I don’t think this is a very uncommon situation but I cannot get this to work since one wants an iteratable dataset and the other wants an indexable dataset, so I end up with something the works in neither situation. Both
Should add that I am using a custom IteratableDataset that also implements indexing.
Unfortunately I cannot fix this by joining the raw files and loading them as one since the data is interpreted as sequences and joining them would create invalid sequences right where two files meet.
It’s only 9 months later
But in any case: could you describe how IterableDatasets should be concatenated? They don’t have a length, since they are used for e.g streaming data, so I would assume that you could just switch the stream once it’s exhausted?
@ptrblck I want to use 2 IterableDatasets for each epoch. As you said, once the iterator reaches the end of the first IterableDataset, I want to use the second ‘IterableDataset’. How do I achieve this?
You can just continue with the second IterableDataset as seen here:
class MyIterableDataset(torch.utils.data.IterableDataset):
def __init__(self, start, end):
super(MyIterableDataset).__init__()
assert end > start, "this example code only works with end >= start"
self.start = start
self.end = end
def __iter__(self):
worker_info = torch.utils.data.get_worker_info()
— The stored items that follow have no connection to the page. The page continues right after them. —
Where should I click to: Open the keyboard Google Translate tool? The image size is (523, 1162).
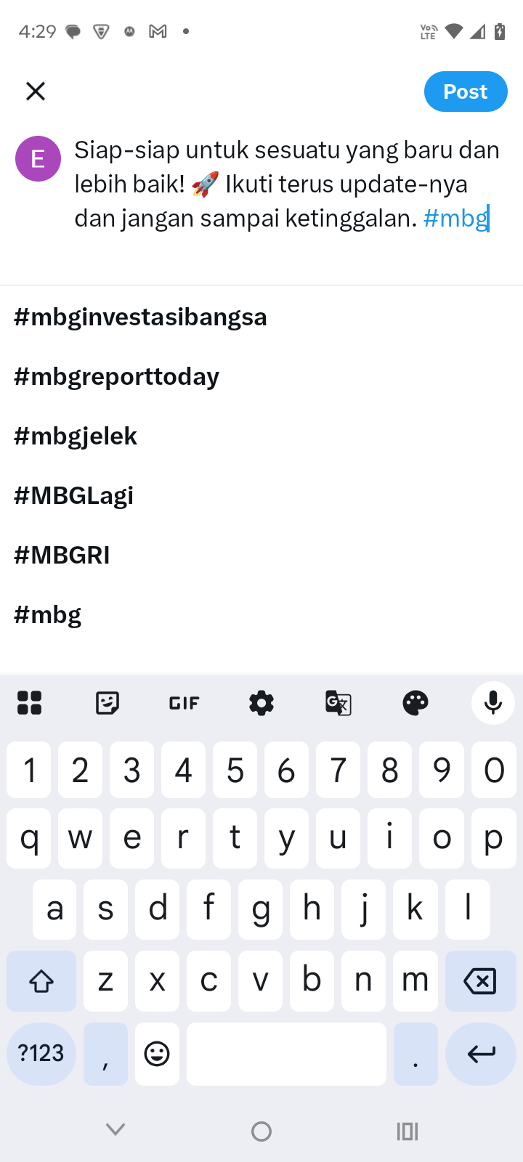[338, 703]
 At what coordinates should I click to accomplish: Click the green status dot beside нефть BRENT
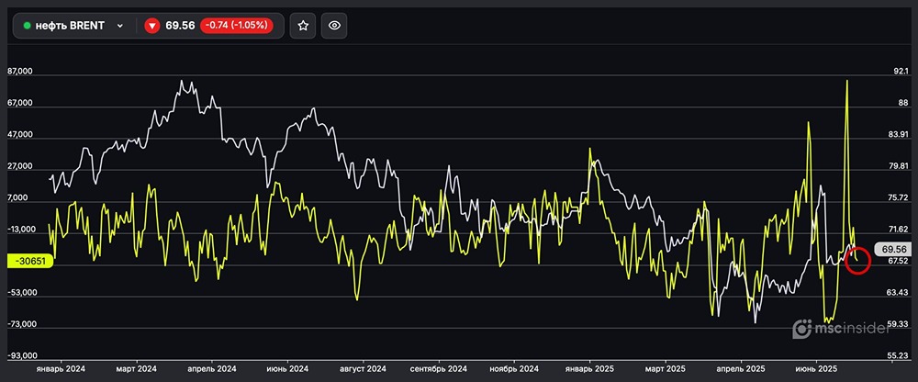pos(28,26)
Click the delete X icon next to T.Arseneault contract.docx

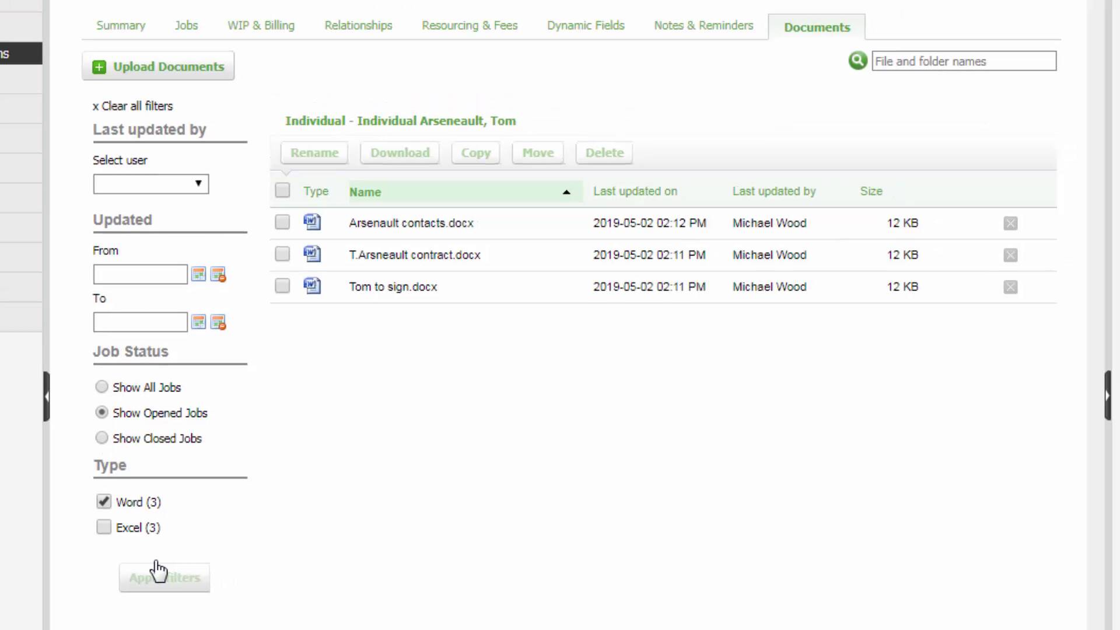pyautogui.click(x=1010, y=254)
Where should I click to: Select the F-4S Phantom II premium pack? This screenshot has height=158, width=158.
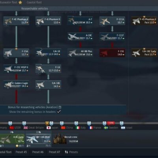pyautogui.click(x=144, y=21)
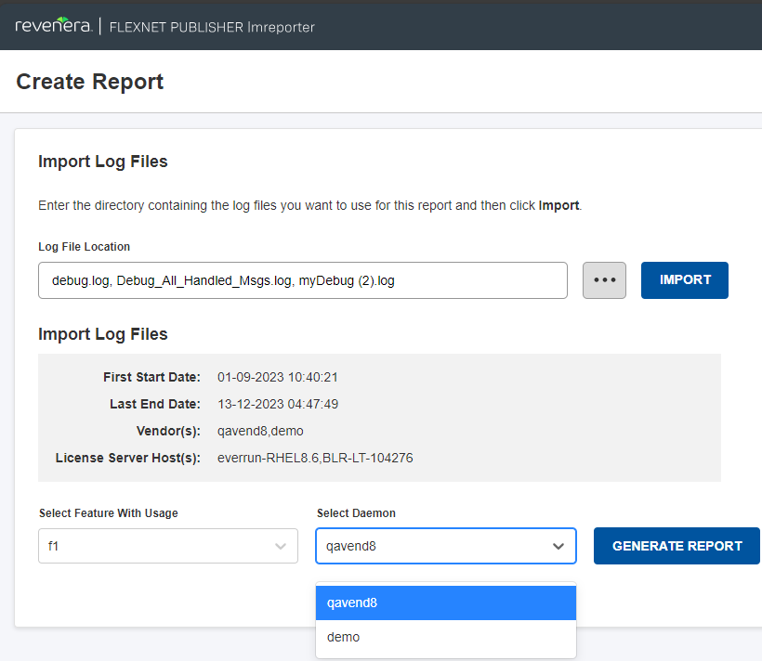
Task: Open the Select Daemon combo box showing qavend8
Action: coord(432,547)
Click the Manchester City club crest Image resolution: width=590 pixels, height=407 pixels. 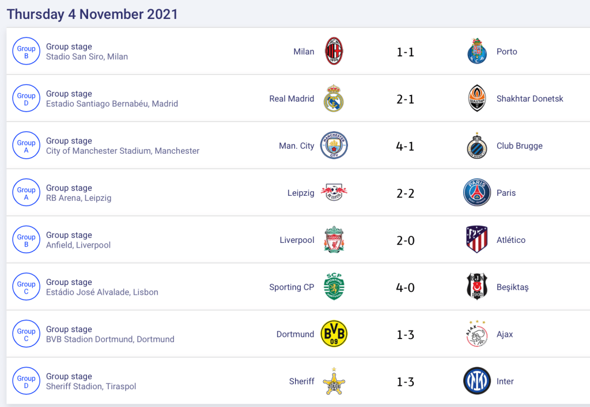[334, 146]
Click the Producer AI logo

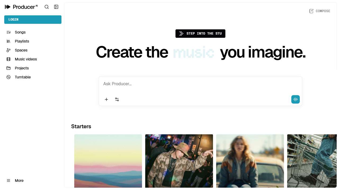[21, 7]
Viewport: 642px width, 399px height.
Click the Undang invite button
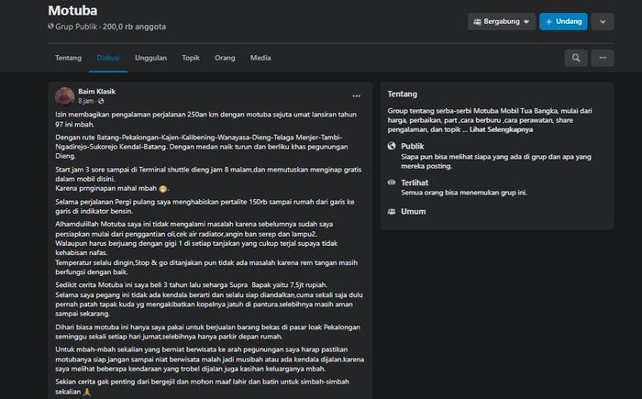(x=563, y=21)
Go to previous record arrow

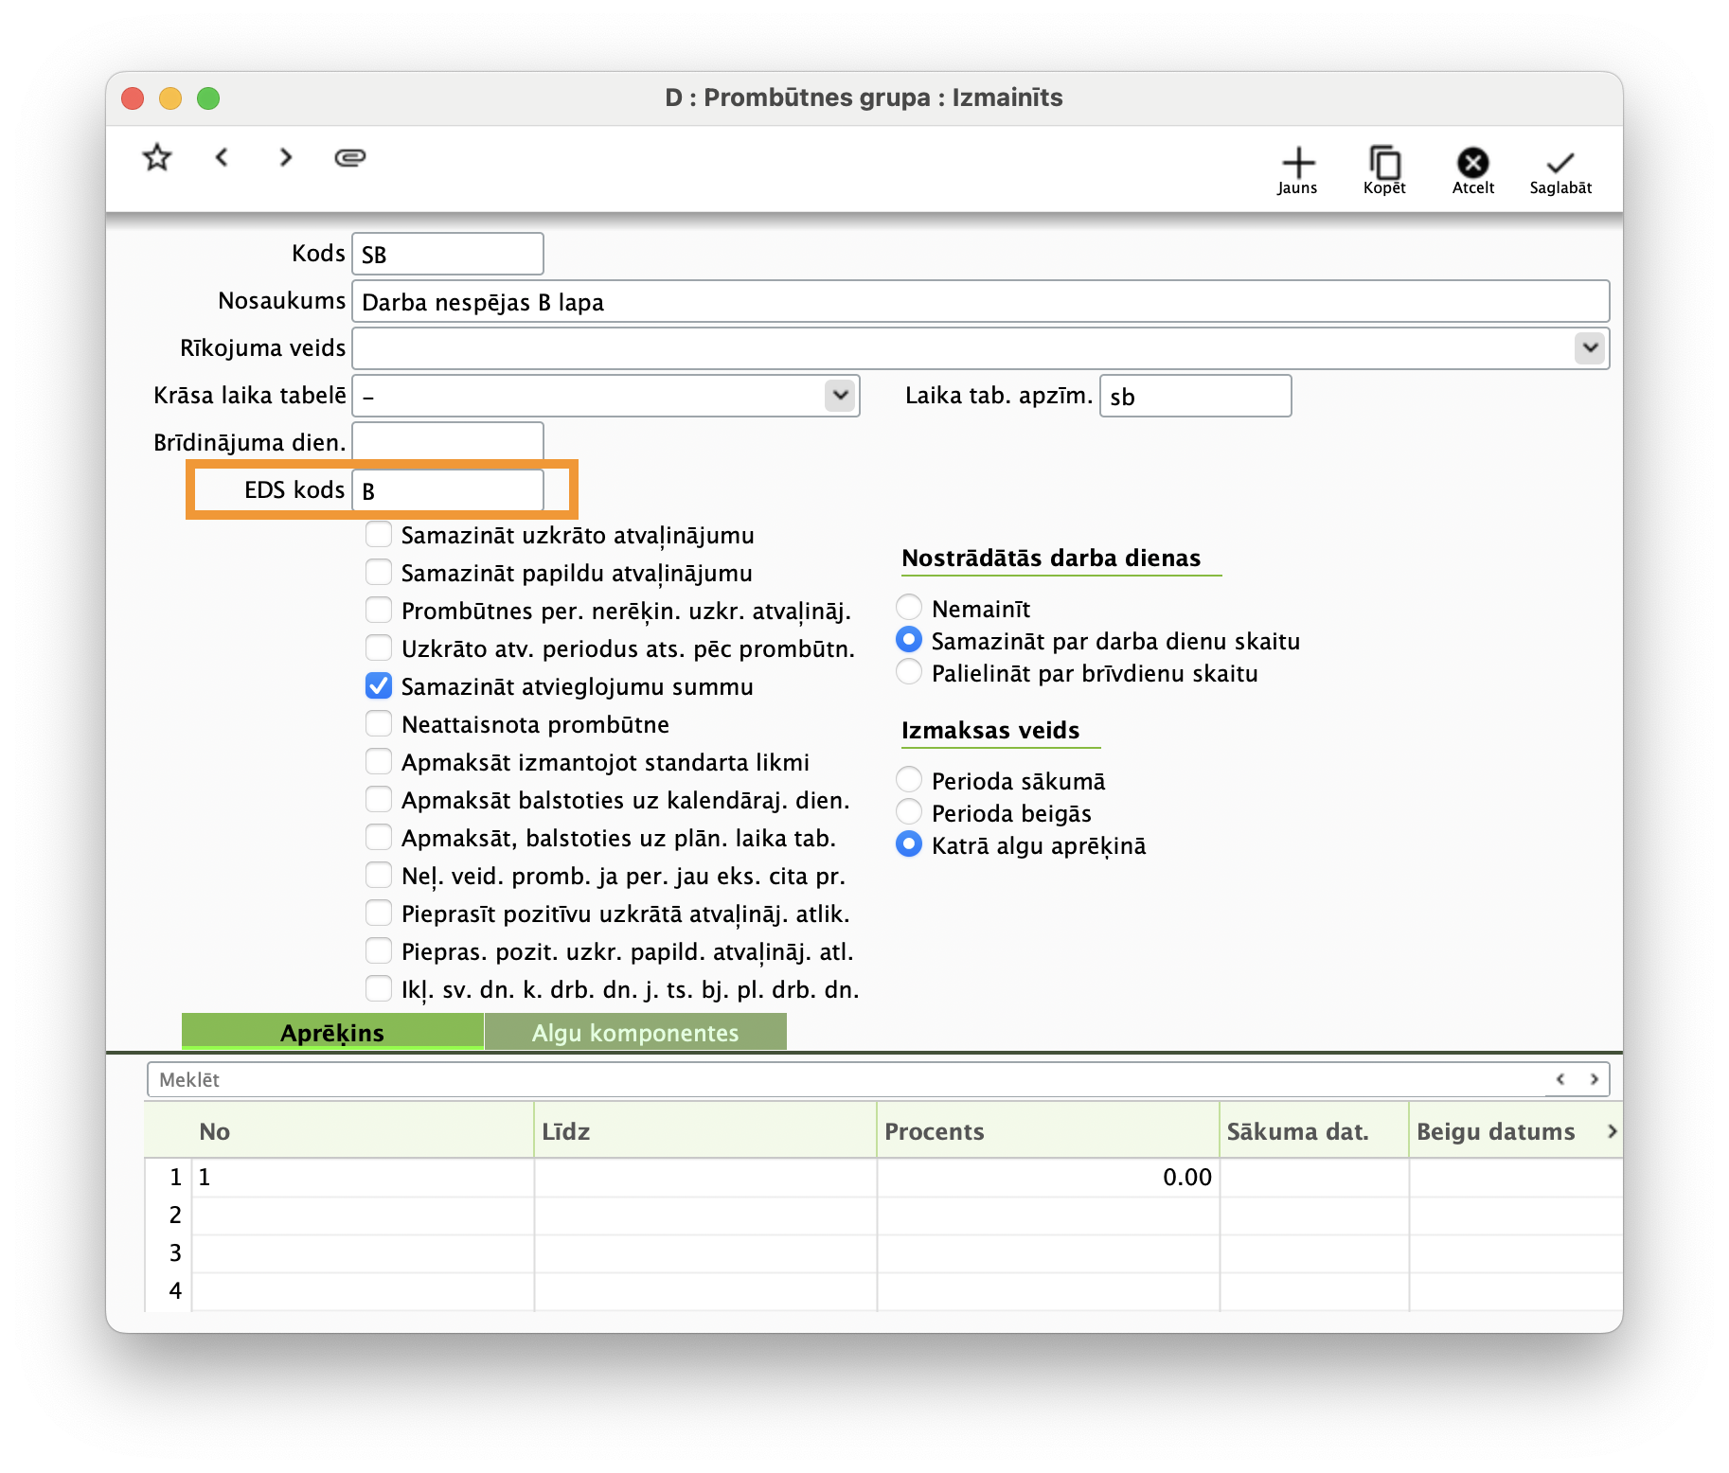[223, 157]

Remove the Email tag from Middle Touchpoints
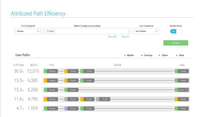tap(48, 31)
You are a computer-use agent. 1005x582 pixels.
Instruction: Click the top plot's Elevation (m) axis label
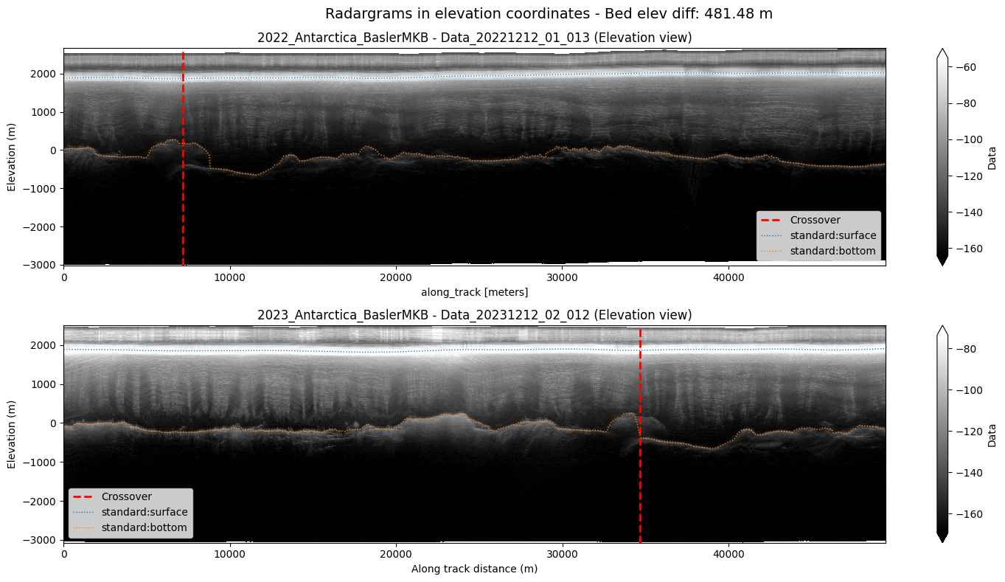tap(12, 156)
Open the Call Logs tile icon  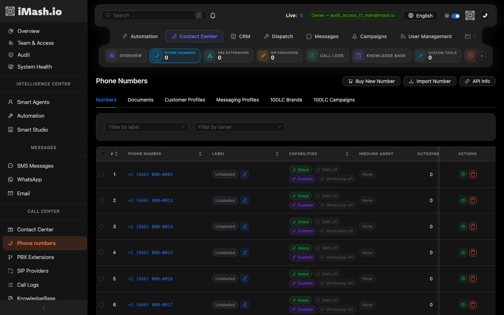[313, 56]
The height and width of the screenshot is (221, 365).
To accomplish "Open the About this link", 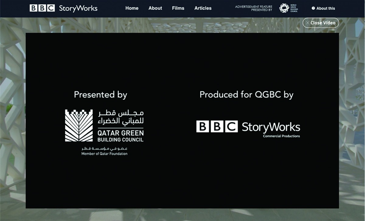I will (325, 9).
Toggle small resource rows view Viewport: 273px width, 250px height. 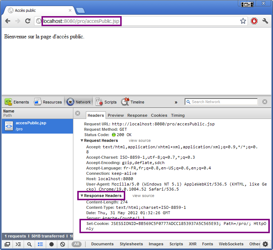coord(40,244)
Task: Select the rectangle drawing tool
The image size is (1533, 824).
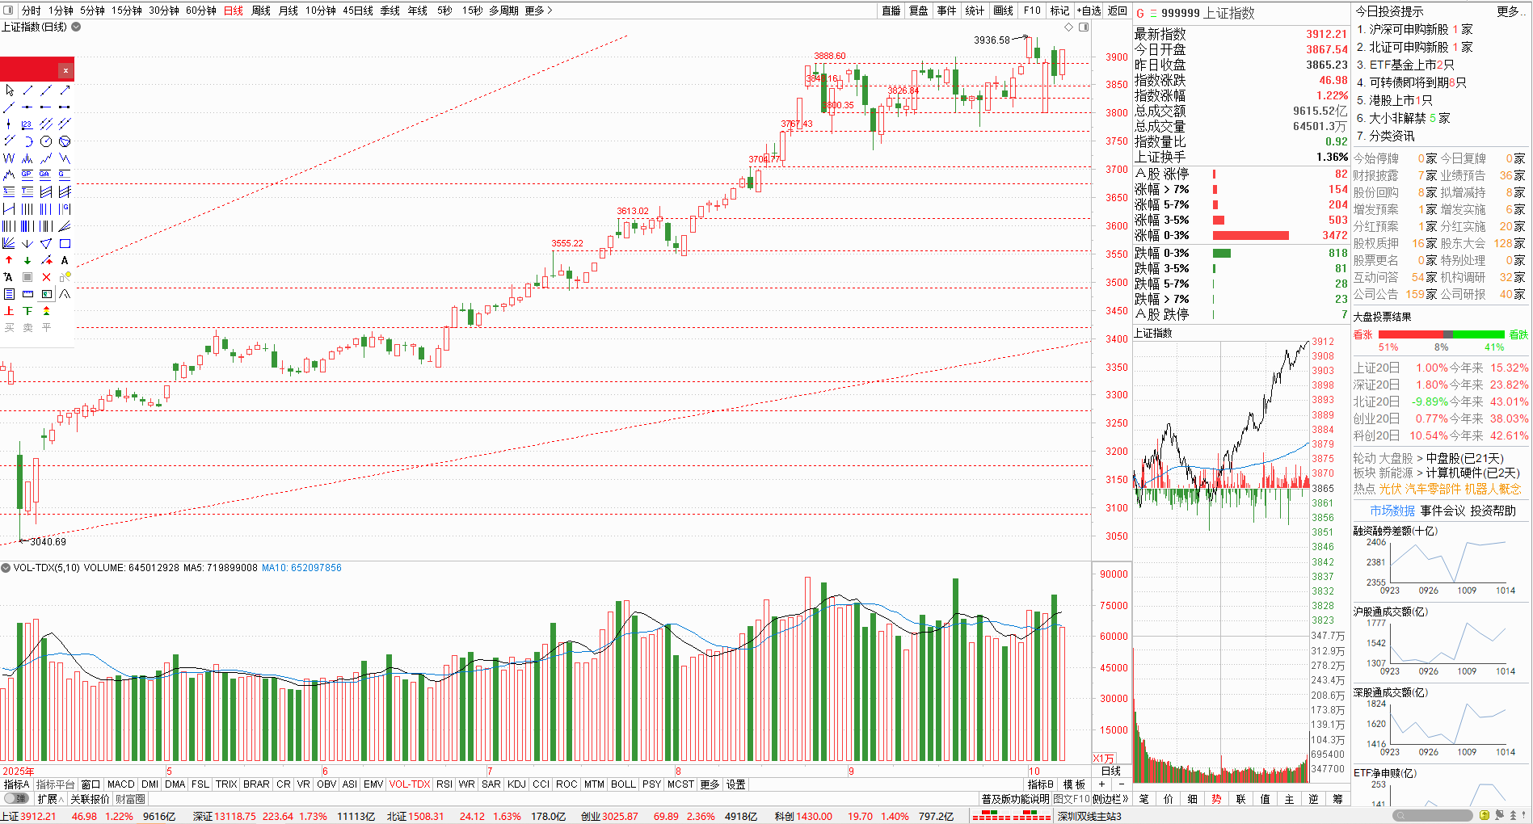Action: (65, 243)
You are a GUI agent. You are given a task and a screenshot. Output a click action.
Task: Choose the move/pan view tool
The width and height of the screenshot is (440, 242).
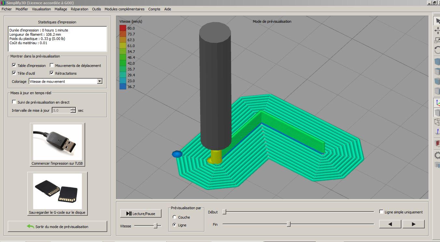click(437, 31)
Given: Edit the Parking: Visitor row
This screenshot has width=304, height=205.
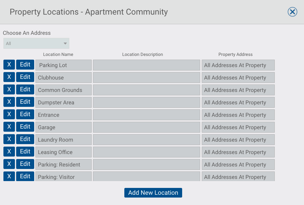Looking at the screenshot, I should coord(25,176).
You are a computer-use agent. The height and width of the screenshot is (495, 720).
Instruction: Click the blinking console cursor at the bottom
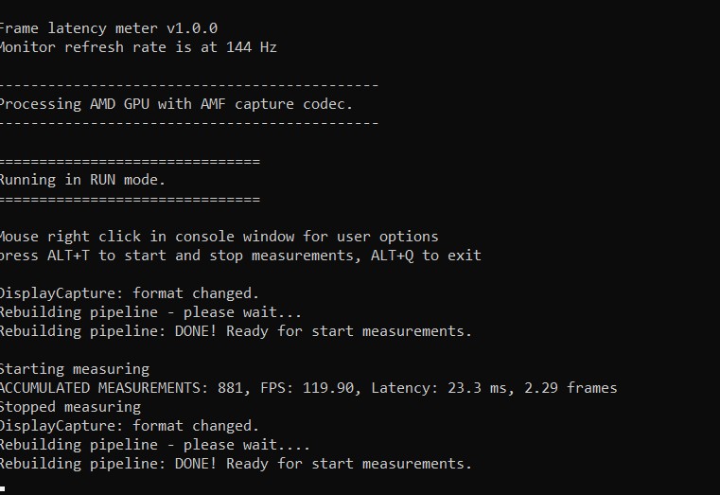pyautogui.click(x=2, y=488)
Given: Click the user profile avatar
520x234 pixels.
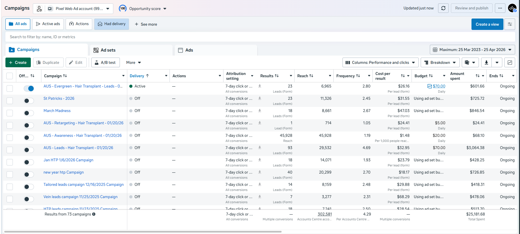Looking at the screenshot, I should point(512,8).
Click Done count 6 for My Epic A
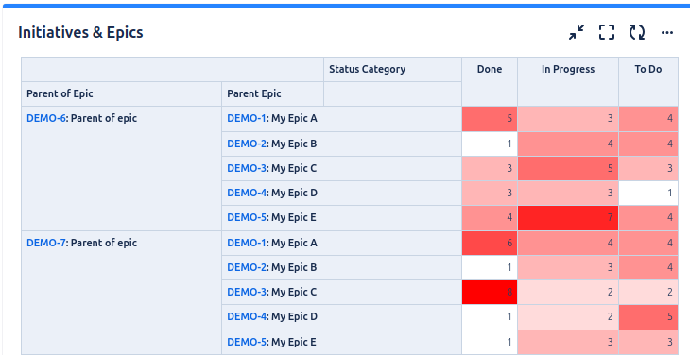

if worker_info is None: # single-process data loading, return the full iterator
iter_start = self.start
iter_end = self.end
else: # in a worker process
# split workload
per_worker = int(math.ceil((self.end - self.start) / float(worker_info.num_workers)))
worker_id = worker_info.id
iter_start = self.start + worker_id * per_worker
iter_end = min(iter_start + per_worker, self.end)
return iter(range(iter_start, iter_end))
ds1 = MyIterableDataset(start=3, end=7)
loader1 = DataLoader(ds1, num_workers=1)
ds2 = MyIterableDataset(start=7, end=10)
loader2 = DataLoader(ds2, num_workers=1)
for epoch in range(2):
for data in loader1:
print(data)
# train with first loader
for data in loader2:
print(data)
# train with second loader
ChainDataset would also work and you can pick any approach that fits your needs.
I don’t know how the initial request would work with IterableDatasets as they are apparently streaming on one hand but also support indexing. The latter would be needed for the splits I would assume, but also the author didn’t follow up so I don’t know how it was solved.